TESTO DA LEGGERE:
· · · · ·
Il caso

Falla Superbonus. Le responsabilità della Ragioneria e del governo

Luciano Capone

Il Ragioniere dello stato Mazzotta dice che "è fondamentale fare valutazioni ex ante", dopo aver cannato di 45 miliardi le previsioni di spesa. I bonus edilizi costeranno 22 miliardi l'anno fino al 2026: la politica fiscale del governo Meloni è ipotecata

“Dotarsi di modelli di valutazione ex ante dell’impatto è fondamentale”. Le parole del Ragioniere dello stato Biagio Mazzotta, in chiusura dell’audizione sugli effetti dei bonus edilizi, sono apparse quasi banali. Ma sono una delle lezioni più importanti del disastro del Superbonus. Lo scopo era sicuramente lanciare un avvertimento alla politica (“con la scarsità di risorse e il nuovo Patto di stabilità ci sarà da faticare parecchio per stare nei termini”), ma si è trattato, a suo modo, anche di un’autocritica della Ragioneria per le previsioni cannate.

 

Secondo la relazione del ministero dell’Economia presentata alla commissione Bilancio della Camera, infatti, nelle valutazioni ex ante riportate nelle relazioni tecniche – bollinate dalla Ragioneria dello stato – tutti i bonus edilizi dal 2020 sarebbero dovuti costare 71 miliardi di euro. Ma mentre tutti i crediti fiscali tradizionali (ristrutturazione, ecobonus, bonus verde) hanno confermato le aspettative, la spesa del Superbonus e del Bonus facciate è esplosa: “La differenza tra le stime ex ante e gli oneri aggiornati ex post sulla base delle informazioni più recenti per l’intero periodo 2020-2035 delle agevolazioni relative al c.d. Superbonus e al Bonus facciate risulta pari a 45,2 miliardi di euro”. Si prevedeva un costo di 71 e invece il conto è di 116 miliardi. Si tratta di un errore abnorme, oltre 2 punti di pil. Come è stato possibile?
· · · · ·
ISTRUZIONI:
A. Elenca i crediti fiscali che l'articolo sul Superbonus indica come tradizionali.
B. Continua l'articolo sul Superbonus partendo dopo la sua ultima frase.
L'elenco seguente proviene da una fonte diversa.

DATI:
· · · · ·
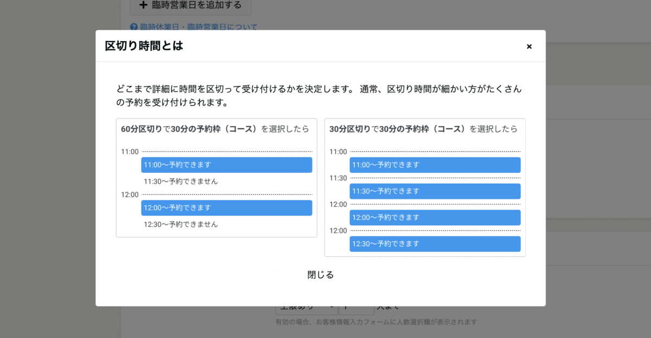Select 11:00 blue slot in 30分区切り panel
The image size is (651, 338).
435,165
· · · · ·
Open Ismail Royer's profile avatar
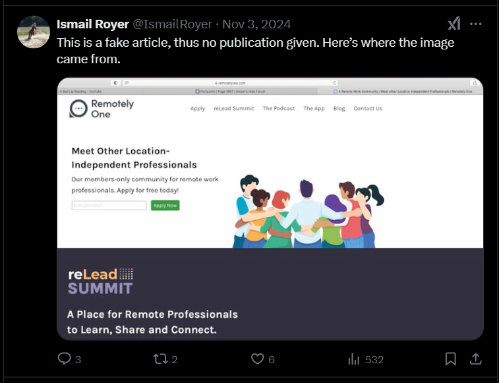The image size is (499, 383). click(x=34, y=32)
· · · · ·
SOLUZIONI:
A. Ristrutturazione, ecobonus, bonus verde.

B.
Probabilmente, la Ragioneria dello stato nelle sue previsioni ha considerato i dati e l’evoluzione dei vecchi ecobonus, ampliandone proporzionalmente il costo per l’aumento del credito dal 65% al 110%. Ma il Superbonus era un “mostro” completamente diverso: perché il mix dell’agevolazione superiore al 100% e dello sconto in fattura con cedibilità del credito fiscale ha cambiato completamente la struttura degli incentivi, facendo esplodere la spesa. È come se la Ragioneria avesse stimato la velocità di un tir a cui si dà un po’ più di gas, senza però considerare che non avrebbe viaggiato più in pianura ma in discesa e senza freni. Il botto è stato devastante e si vede chiaramente nel bilancio pubblico. Anche se forse la politica non ne è pienamente consapevole.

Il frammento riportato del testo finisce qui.